Attack of the Tomato
It’s a little out of the Borderstan area (or a lot depending on if you are planning on walking) but it’s worth checking out Ripple’s ‘Tomatina’ Festival if today’s morning chill made you mourn the end of summer. Get your tomato fix at their interpretation of Spain’s tomato throwing festival. It’s in Cleveland Park, tickets are $65 for five courses of tomatoes, performance artists and a showing of the cult favorite (?) “Attack of the Killer Tomatoes”. Check out Metrocurean for more details, as I am unclear if this also includes tomato tossing.

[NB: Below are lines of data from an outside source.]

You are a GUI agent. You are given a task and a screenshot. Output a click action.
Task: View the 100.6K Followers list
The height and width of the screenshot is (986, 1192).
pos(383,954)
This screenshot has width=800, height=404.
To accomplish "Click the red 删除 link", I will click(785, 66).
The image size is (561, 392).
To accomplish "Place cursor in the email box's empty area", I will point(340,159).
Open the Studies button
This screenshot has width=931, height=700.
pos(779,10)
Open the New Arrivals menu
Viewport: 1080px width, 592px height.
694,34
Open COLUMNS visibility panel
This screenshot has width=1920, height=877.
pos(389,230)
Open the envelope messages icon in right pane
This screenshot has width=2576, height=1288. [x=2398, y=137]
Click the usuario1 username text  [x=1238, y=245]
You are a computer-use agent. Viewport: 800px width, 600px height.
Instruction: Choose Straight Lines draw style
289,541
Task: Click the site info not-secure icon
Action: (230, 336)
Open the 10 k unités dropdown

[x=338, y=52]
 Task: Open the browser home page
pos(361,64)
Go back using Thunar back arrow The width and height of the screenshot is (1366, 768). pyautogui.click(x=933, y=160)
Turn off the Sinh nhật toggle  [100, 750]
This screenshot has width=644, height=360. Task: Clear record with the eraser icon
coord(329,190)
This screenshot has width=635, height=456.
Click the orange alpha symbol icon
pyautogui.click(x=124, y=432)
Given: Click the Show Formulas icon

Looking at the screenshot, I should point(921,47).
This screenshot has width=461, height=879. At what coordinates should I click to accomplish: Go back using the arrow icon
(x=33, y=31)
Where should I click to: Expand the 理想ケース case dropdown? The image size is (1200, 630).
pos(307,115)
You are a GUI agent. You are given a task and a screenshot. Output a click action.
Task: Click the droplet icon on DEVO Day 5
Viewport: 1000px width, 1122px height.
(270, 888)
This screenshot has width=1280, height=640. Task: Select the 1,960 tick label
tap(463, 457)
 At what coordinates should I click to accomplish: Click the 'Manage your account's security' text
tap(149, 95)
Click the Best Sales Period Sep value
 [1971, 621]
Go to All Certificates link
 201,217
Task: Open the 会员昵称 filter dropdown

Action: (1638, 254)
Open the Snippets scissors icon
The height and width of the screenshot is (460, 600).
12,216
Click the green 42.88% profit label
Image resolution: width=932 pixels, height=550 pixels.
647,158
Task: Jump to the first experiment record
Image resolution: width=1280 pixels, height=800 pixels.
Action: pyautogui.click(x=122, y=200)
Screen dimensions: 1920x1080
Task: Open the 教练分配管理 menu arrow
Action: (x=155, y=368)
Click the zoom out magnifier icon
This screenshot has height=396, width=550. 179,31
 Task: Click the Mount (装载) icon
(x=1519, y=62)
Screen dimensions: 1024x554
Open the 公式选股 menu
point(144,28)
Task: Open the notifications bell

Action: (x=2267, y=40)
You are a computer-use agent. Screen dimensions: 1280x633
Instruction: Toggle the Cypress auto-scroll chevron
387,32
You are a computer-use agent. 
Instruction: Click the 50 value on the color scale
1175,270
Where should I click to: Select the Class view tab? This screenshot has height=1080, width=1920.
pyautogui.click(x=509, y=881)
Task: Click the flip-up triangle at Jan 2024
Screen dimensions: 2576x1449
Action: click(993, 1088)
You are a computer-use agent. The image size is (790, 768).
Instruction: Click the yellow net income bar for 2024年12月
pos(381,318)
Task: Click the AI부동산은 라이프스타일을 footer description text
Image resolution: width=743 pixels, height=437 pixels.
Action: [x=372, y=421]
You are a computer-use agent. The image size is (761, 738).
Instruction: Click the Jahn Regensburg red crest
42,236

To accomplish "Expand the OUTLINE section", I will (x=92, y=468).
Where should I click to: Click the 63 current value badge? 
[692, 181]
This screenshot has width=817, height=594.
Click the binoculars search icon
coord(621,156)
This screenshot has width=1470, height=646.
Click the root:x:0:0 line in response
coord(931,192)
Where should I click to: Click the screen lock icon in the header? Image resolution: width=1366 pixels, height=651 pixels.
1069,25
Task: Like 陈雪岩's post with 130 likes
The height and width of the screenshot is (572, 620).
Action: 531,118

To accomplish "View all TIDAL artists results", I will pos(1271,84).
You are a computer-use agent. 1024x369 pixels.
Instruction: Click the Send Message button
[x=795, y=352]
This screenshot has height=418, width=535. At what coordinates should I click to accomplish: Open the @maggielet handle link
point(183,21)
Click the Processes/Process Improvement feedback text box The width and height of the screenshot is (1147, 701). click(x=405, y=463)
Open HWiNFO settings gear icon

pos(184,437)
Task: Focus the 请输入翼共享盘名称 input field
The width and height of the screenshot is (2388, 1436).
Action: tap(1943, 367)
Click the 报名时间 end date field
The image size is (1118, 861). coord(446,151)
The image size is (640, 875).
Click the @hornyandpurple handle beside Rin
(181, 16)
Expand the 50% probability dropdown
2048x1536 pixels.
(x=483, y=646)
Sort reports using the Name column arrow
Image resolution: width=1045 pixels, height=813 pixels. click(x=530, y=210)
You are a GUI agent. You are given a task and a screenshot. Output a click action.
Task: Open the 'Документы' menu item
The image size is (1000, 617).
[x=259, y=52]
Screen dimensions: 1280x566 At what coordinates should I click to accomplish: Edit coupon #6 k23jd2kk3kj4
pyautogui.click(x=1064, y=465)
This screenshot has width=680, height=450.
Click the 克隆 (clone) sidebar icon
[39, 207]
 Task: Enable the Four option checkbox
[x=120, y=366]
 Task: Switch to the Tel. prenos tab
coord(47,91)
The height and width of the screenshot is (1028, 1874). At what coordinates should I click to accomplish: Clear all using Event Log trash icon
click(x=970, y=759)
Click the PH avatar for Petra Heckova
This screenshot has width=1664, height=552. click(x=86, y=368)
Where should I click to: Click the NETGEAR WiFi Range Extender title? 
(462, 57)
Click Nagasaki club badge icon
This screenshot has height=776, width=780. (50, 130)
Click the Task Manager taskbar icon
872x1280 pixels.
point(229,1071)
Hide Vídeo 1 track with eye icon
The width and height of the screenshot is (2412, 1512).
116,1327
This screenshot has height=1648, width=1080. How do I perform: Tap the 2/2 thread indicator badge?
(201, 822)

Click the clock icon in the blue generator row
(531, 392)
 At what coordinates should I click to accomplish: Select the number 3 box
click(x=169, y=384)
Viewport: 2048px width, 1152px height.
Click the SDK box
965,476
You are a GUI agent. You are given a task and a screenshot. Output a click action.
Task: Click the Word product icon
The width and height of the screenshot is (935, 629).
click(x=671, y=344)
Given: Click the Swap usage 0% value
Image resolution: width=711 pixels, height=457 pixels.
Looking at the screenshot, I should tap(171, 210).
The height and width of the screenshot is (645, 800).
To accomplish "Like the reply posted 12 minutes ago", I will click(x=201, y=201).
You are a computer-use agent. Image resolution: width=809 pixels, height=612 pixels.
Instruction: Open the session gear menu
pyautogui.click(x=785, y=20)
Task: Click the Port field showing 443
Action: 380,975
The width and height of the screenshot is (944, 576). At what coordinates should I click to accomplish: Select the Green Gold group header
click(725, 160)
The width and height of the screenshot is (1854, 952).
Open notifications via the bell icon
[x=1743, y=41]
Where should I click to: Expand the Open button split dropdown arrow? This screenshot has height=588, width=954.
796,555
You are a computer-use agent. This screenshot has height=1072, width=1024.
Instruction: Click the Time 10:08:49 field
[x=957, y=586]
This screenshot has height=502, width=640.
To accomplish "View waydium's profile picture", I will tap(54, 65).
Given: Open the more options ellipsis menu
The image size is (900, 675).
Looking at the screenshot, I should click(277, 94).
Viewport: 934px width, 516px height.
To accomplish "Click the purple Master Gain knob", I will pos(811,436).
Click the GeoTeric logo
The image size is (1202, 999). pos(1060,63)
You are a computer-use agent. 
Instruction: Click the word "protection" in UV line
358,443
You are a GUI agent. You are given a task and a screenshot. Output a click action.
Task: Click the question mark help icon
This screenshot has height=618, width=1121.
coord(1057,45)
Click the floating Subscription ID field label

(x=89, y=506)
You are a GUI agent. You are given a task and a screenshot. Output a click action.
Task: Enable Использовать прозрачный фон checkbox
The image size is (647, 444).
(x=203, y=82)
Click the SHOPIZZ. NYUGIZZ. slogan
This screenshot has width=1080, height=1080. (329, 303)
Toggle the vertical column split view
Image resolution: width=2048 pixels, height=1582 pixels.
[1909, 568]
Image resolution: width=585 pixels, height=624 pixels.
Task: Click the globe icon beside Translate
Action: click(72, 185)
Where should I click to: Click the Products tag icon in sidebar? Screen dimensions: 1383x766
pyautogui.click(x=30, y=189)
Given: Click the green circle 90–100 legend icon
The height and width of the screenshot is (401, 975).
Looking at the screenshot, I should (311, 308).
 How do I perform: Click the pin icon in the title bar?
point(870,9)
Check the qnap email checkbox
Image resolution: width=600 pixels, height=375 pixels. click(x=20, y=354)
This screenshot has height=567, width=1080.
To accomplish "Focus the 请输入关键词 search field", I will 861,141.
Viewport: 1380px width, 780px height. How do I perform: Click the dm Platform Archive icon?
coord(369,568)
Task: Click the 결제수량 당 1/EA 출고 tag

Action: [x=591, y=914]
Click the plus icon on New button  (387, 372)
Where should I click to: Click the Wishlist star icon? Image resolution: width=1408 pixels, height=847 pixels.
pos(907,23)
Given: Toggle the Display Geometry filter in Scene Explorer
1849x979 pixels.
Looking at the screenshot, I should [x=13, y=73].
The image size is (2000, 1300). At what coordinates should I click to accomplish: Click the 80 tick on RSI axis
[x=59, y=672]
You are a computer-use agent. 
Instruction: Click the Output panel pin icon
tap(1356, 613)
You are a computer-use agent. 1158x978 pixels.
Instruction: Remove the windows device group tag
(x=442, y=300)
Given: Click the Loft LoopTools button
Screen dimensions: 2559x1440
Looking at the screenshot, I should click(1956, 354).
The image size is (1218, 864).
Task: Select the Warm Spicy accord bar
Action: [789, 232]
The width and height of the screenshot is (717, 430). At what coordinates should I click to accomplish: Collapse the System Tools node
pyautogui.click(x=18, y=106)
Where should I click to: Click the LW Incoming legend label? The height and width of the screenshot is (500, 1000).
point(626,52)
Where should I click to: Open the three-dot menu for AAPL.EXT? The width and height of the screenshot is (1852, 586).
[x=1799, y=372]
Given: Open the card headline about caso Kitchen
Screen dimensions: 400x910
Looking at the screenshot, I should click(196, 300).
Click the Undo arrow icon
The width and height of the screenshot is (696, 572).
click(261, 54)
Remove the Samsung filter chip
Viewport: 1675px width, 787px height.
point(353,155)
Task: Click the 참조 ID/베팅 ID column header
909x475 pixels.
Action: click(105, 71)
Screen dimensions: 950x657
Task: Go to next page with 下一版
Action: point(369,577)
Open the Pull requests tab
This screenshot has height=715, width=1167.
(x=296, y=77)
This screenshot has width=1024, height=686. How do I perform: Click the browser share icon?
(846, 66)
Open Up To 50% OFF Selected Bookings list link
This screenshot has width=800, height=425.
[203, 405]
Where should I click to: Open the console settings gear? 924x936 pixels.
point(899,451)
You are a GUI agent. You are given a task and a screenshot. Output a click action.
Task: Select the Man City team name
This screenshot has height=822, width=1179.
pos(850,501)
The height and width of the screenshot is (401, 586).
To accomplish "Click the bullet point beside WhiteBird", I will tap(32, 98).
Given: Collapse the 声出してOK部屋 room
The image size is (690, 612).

The library at Garrison Elementary School, located at 1200 S Street NW in Logan Circle, has won a complete makeover from Target and the Heart of America Foundation. In addition to a renovation of the physical space, the library will receive more than 2,000 new books and upgrades in technology.
Garrison was one of just 41 school libraries nationwide to benefit from the prize. Schools selected for the extensive rehabilitation were evaluated and chosen based on need, site visits and dedication exhibited by school staff to carry out the mission of the program. The transformation will take place over the summer so the new space will be ready for students at the start of the school year in fall 2011.
From Michelle Lancater
West Dupont Liquor Moratorium Reviewed, Changes Recommended
The notes put on Scribd indicate some interesting recommendations are going before ANC2B with regards to the West Dupont [liquor] Moratorium. These include a call to eliminate the cap on CR/DR licenses to create a new ‘Restaurant Row,’ as well as more guidance on voluntary agreements. They recommend more VA’s be sought with new businesses and favor closing hours before 1am on weeknights and before 3am on weekends. Kevin O’Connor, who represents part of that area on Advisory Neighborhood Commission (ANC) 2B is heading up the panel; check out his site for some background. What do you think?